I was talking to a student worker of mine yesterday about the choices we make regarding grad school and careers. One of their choices was to work three jobs while in graduate school, one of those jobs being a Resident Assistant, to pay off their room and board. We talked about the coveted Graduate Assistant positions that pay off tuition and how rare they are to come by. I shared my story of almost landing and losing a Graduate Assistant position about four years ago.
It was my first semester of grad school as a Student Assistant for a large archives, when a friend of mine offered me her Graduate Assistant position as she was graduating that semester. I thought it over and talked to the two people I trusted the most. One told me to get more information about the position, while the other told me to not lose the chance of a position that pays full tuition. I ended up not taking the Graduate Assistant position because it was not in my field. It turns out, the position was terminated after my friend left due to budget cuts. Had I taken that position, I wouldn’t have a Student Assistant position or Graduate Assistant position.
And now I am making another choice this time on my career path. While I cannot control who offers me a job, I can control what positions I apply for. As of now, it’s every position I can find in libraries, archives, and administration that pays. I already have two part time positions, one that I enjoy and pays more, and the other that I do not enjoy but includes health insurance.
So, here are my hypothetical choices every time I apply for a position. Would I keep both part time positions and end up with three jobs? Or would I drop the position with less benefits? Or would I drop the position that provides the best benefits? The real question of choice that I’ve noticed in these two experiences is based around money. However, I don’t make those decisions for that reason.

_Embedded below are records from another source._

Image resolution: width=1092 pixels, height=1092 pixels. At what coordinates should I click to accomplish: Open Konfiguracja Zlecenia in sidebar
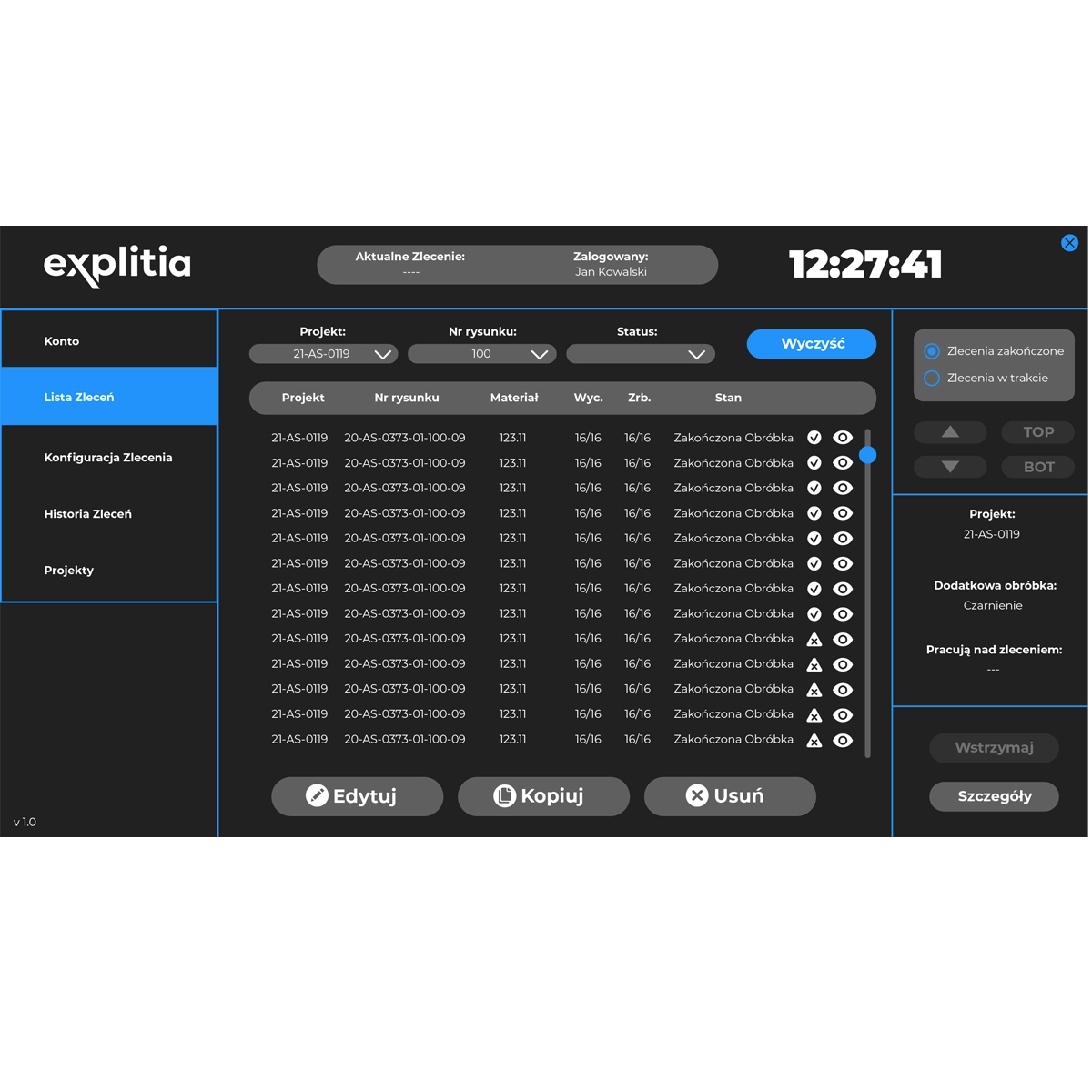[108, 458]
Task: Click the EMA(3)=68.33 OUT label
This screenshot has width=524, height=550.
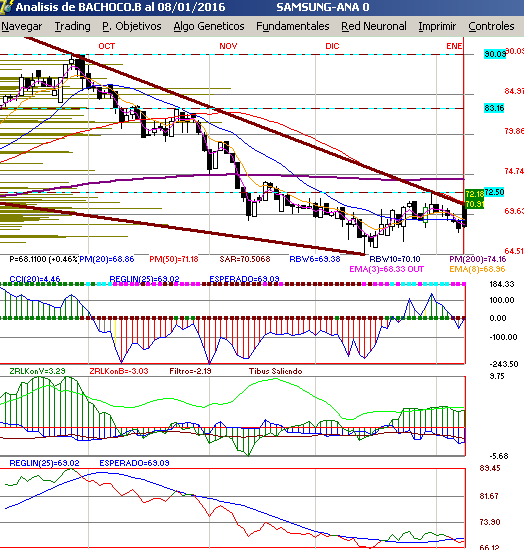Action: pos(387,269)
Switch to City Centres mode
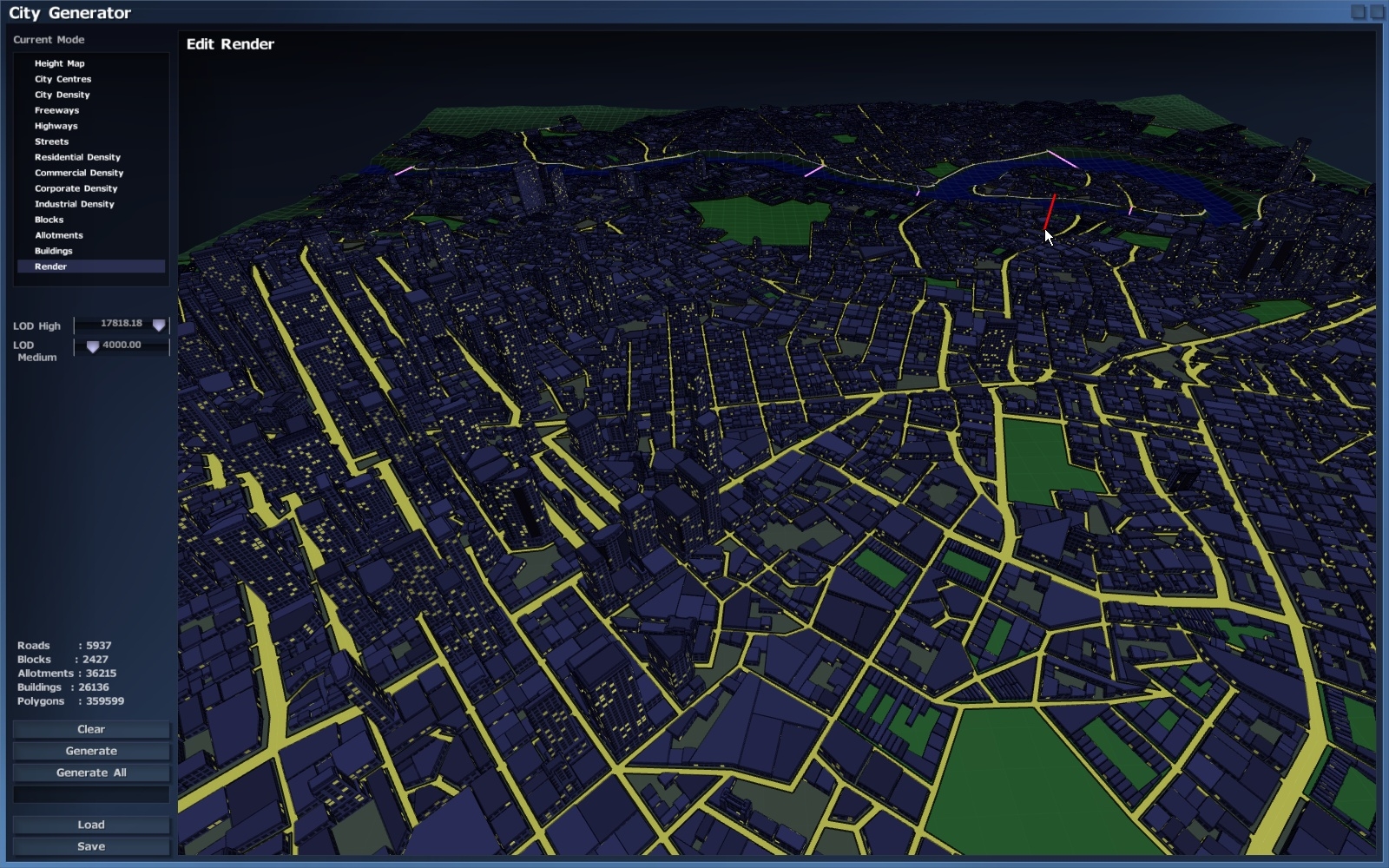 pyautogui.click(x=63, y=79)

Well-Being over Bank Accounts
I asked the student worker. If you had to choose a job you absolutely hated but it paid the best with benefits, or a job you loved but it paid you less without benefits, which would you choose. Without taking a breath, they chose the job that paid more. I shook my head and said, “I always choose the latter. I’d rather have less money and more happiness.” Of course, they completely disagreed with me.
I’ve been making all of my decisions based on my own happiness over my bank account. While I understand how unreasonable and romantic that sounds, I don’t regret it and I don’t blame people for making the same choice as my student worker did. People who make that choice usually have it easier, financially, than I do. And people who make those choices were the same people who worked in the office. It is so hard for me to wrap my mind around choosing a soul sucking job (or jobs) for larger paychecks and health benefits.
The same way it is hard for my student worker to wrap her mind around accepting a lower paying job and paying off student loans.
If I can’t be happy with myself and what I do, then what do I have left? Yes, more money and the ability to see a doctor with a lower deductible. But is that a life worth living? While I was waiting for library job #2, I had a lot of time to myself while my partner was at work. Since it was the summer, I would take long walks on a trail nearby. During my walks I would listen to podcasts, particularly one by Tara Brach. Her talks focus on Buddhist meditation and I would choose specific recordings on happiness, anger management, and identity.
After uprooting myself from my comfortable safety net of grad school and the network I built, I felt completely lost and that I had failed my family and mentors. Listening to Tara Brach, journaling, taking art classes, and having family visits really helped me get over that initial bought of loneliness and utter self-doubt. I’m getting better at letting go of the impossibly high standards I put myself in and discovering (and accepting) who I want to be.
I still have my good days and bad days, but now I have less bad days. And I’m making the same choices focused on my well-being rather than my bank account. Even though this attitude will not pay off my student loans, it’s a better life than losing myself completely to a soul sucking job.